Costume Maker and Performer
By Gerry Smith, Chicago Tribune
Jul. 8–Blake Anderson believed the world was his costume.
Mr. Anderson once killed a rooster on his family’s farm in far west suburban Elburn and, with the help of a taxidermist, used it to fashion a feathered hat worn by the character Dolly Levi in a stage production of “Hello Dolly.”
Such creativity and resourcefulness defined the theater career of Mr. Anderson, 61, an actor, costume maker and designer who died Wednesday, July 2, in his Elburn home of complications related to alcoholism, according to his family.

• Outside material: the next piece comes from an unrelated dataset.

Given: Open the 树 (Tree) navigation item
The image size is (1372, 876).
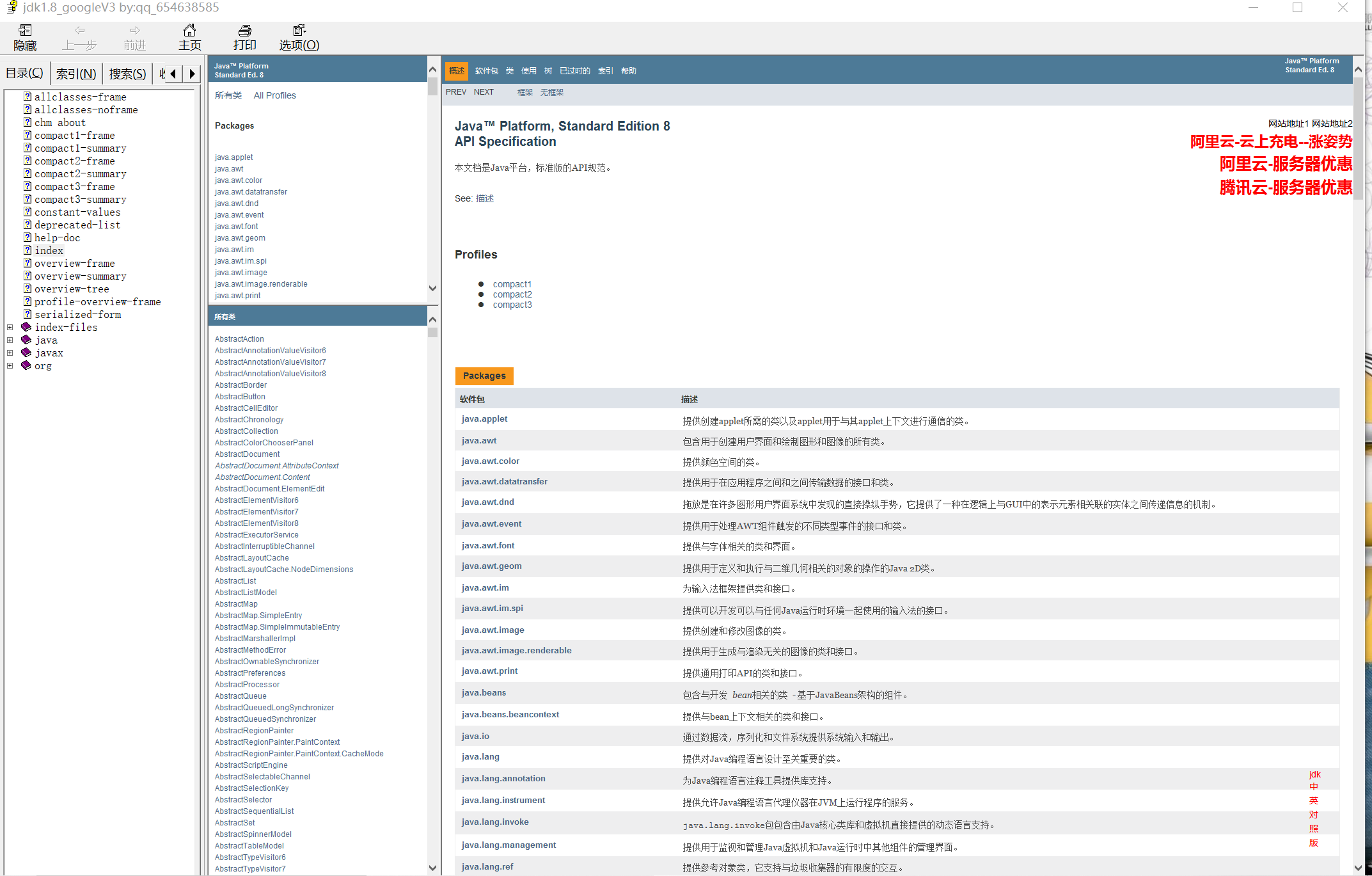Looking at the screenshot, I should tap(548, 71).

Born in Aurora, Mr. Anderson grew up in Elburn, where he began writing and producing plays in his garage at age 5, said his sister Leah.

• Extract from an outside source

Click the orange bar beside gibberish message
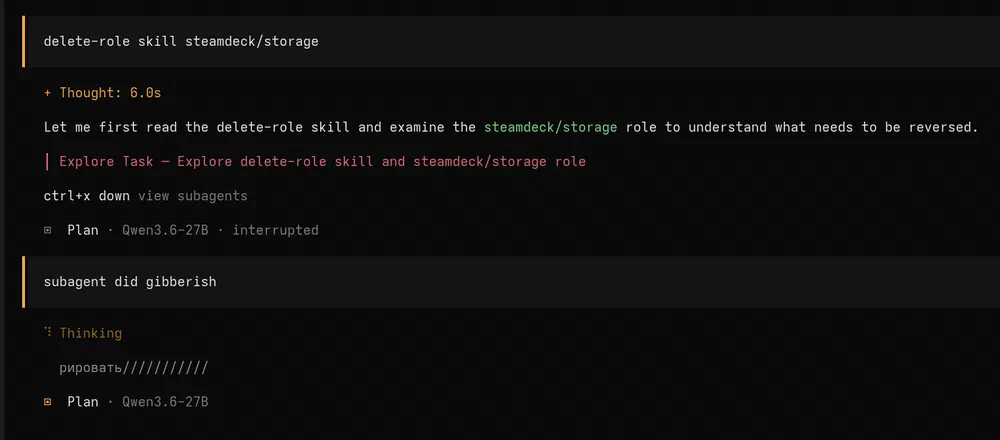 24,282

As a teenager, Mr. Anderson performed regularly in children’s theater productions at Pheasant Run Resort and Spa Hotel in St. Charles and various shows produced by Playmakers Inc., a Geneva community theater group, his family said.

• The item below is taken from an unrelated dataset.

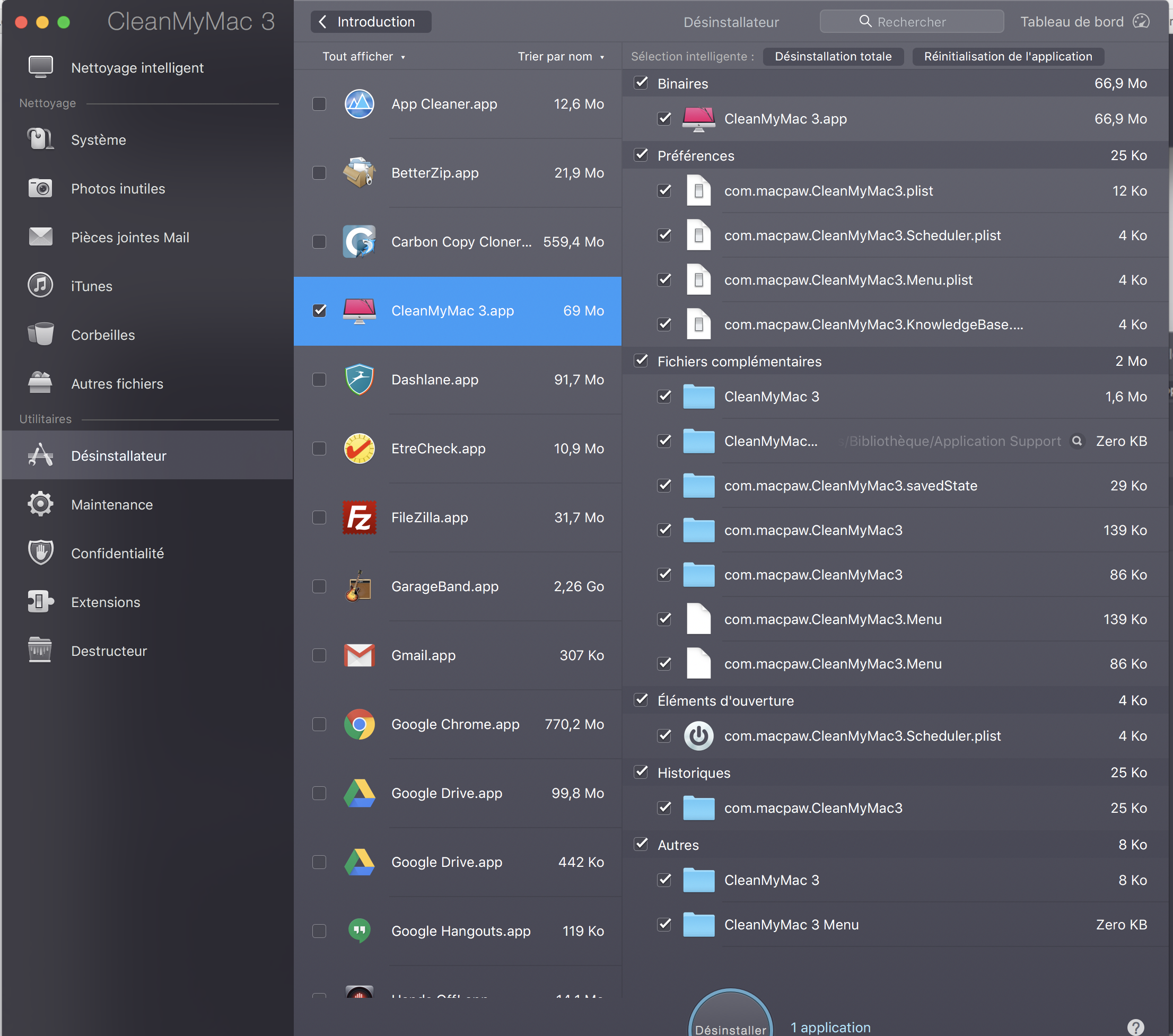
Task: Open Tableau de bord gauge icon
Action: click(x=1141, y=22)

In 1965, he graduated from Kaneland High School and went on to study theater at Northern Illinois University while apprenticing at the Little Theatre On the Square in Downstate Sullivan, his family said.
He played numerous roles in the musical “Hair” during its run at the Shubert Theatre in Chicago. Later, he managed, directed and choreographed a national tour of the rock musical.
Mr. Anderson also performed in the musical “Jesus Christ Superstar” at the Mark Hellinger Theatre in New York City and later in Los Angeles, his family said.
Hoping to continue his theater work without the grind of auditions, Mr. Anderson shifted his focus to designing and building costumes. For 13 years, he owned and operated Stage Rags, a costume business in Batavia that worked with high school and community theater groups.
“He wanted people to get a good theatrical experience and not have to pay $150 to see a show downtown,” Leah Anderson said.
Mr. Anderson made costumes for almost every occasion, including parades, wedding parties, Halloween and the Christmas show of singer Kenny Rogers, his family said. He also made mascot costumes for high school, college and semiprofessional athletic teams.
He was meticulous, taking pains to ensure every detail was right, down to the pockets and lining of his suits, said his sister Barbara Anderson.
“He was sort of a perfectionist,” she said. “He wouldn’t do anything unless he could do it right.”
He sold his costume design business to Julane Sullivan, who renamed it All Dressed Up. Mr. Anderson continued to work for Sullivan.
Although his costume work left him with few opportunities to perform, he occasionally would play roles that allowed him to showcase his acting skills, including the character Fagan in the musical “Oliver!”
But to his family, Mr. Anderson was even better suited for another role.
“He was Peter Pan,” Leah Anderson said. “He never wanted to grow up.”
Survivors also include two brothers, Jay and Robin; and another sister, Nona Otis.
A memorial service will be held at a later date.